Records for the task Block Start

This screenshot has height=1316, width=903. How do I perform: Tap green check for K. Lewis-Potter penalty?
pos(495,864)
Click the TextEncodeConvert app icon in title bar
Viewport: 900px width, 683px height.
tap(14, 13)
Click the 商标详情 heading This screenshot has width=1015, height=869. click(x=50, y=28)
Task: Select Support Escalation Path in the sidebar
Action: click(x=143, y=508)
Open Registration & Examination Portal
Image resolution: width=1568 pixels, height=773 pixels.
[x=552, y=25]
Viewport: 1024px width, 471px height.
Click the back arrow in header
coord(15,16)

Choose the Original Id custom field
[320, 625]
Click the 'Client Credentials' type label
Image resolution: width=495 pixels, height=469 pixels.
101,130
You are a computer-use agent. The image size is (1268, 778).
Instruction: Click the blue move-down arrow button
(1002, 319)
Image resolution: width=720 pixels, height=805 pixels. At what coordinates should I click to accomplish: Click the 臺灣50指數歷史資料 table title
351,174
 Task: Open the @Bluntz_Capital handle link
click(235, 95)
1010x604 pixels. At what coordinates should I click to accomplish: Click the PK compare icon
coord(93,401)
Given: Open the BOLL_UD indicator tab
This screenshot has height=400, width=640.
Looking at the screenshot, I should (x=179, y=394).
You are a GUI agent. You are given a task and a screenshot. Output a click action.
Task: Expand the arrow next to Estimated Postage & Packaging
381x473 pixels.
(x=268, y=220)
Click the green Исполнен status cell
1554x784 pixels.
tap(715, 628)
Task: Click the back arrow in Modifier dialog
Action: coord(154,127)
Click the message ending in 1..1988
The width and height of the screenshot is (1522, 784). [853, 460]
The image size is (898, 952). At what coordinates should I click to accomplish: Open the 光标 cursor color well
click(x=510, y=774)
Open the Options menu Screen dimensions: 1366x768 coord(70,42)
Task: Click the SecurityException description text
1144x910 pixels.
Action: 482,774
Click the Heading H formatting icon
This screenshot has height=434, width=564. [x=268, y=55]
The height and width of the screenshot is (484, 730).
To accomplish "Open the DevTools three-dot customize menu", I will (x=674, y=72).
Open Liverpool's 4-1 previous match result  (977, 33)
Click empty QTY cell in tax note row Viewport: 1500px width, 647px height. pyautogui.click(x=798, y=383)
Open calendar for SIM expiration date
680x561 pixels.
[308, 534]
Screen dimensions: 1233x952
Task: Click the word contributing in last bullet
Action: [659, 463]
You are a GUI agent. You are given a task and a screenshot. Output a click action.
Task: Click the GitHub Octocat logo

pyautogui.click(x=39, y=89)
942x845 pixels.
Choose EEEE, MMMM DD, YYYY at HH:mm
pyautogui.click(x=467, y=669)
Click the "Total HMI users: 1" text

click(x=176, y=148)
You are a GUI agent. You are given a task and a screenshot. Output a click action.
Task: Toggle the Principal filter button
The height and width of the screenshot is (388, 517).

Records for the task Block End

Exercise instructions: Each line of the data must come back exactly as written.

Task answer:
This screenshot has height=1316, width=903. How do I perform: Tap green check for K. Lewis-Potter penalty?
pos(495,864)
Click the TextEncodeConvert app icon in title bar
Viewport: 900px width, 683px height.
tap(14, 13)
Click the 商标详情 heading This screenshot has width=1015, height=869. click(x=50, y=28)
Task: Select Support Escalation Path in the sidebar
Action: click(x=143, y=508)
Open Registration & Examination Portal
Image resolution: width=1568 pixels, height=773 pixels.
[x=552, y=25]
Viewport: 1024px width, 471px height.
Click the back arrow in header
coord(15,16)

Choose the Original Id custom field
[320, 625]
Click the 'Client Credentials' type label
Image resolution: width=495 pixels, height=469 pixels.
101,130
You are a computer-use agent. The image size is (1268, 778).
Instruction: Click the blue move-down arrow button
(1002, 319)
Image resolution: width=720 pixels, height=805 pixels. At what coordinates should I click to accomplish: Click the 臺灣50指數歷史資料 table title
351,174
 Task: Open the @Bluntz_Capital handle link
click(235, 95)
1010x604 pixels. At what coordinates should I click to accomplish: Click the PK compare icon
coord(93,401)
Given: Open the BOLL_UD indicator tab
This screenshot has height=400, width=640.
Looking at the screenshot, I should (x=179, y=394).
You are a GUI agent. You are given a task and a screenshot. Output a click action.
Task: Expand the arrow next to Estimated Postage & Packaging
381x473 pixels.
(x=268, y=220)
Click the green Исполнен status cell
1554x784 pixels.
tap(715, 628)
Task: Click the back arrow in Modifier dialog
Action: coord(154,127)
Click the message ending in 1..1988
The width and height of the screenshot is (1522, 784). [853, 460]
The image size is (898, 952). At what coordinates should I click to accomplish: Open the 光标 cursor color well
click(x=510, y=774)
Open the Options menu Screen dimensions: 1366x768 coord(70,42)
Task: Click the SecurityException description text
1144x910 pixels.
Action: 482,774
Click the Heading H formatting icon
This screenshot has height=434, width=564. [x=268, y=55]
The height and width of the screenshot is (484, 730).
To accomplish "Open the DevTools three-dot customize menu", I will (x=674, y=72).
Open Liverpool's 4-1 previous match result  (977, 33)
Click empty QTY cell in tax note row Viewport: 1500px width, 647px height. pyautogui.click(x=798, y=383)
Open calendar for SIM expiration date
680x561 pixels.
[308, 534]
Screen dimensions: 1233x952
Task: Click the word contributing in last bullet
Action: [659, 463]
You are a GUI agent. You are given a task and a screenshot. Output a click action.
Task: Click the GitHub Octocat logo

pyautogui.click(x=39, y=89)
942x845 pixels.
Choose EEEE, MMMM DD, YYYY at HH:mm
pyautogui.click(x=467, y=669)
Click the "Total HMI users: 1" text

click(x=176, y=148)
You are a GUI agent. You are given a task and a screenshot. Output a click action.
Task: Toggle the Principal filter button
The height and width of the screenshot is (388, 517).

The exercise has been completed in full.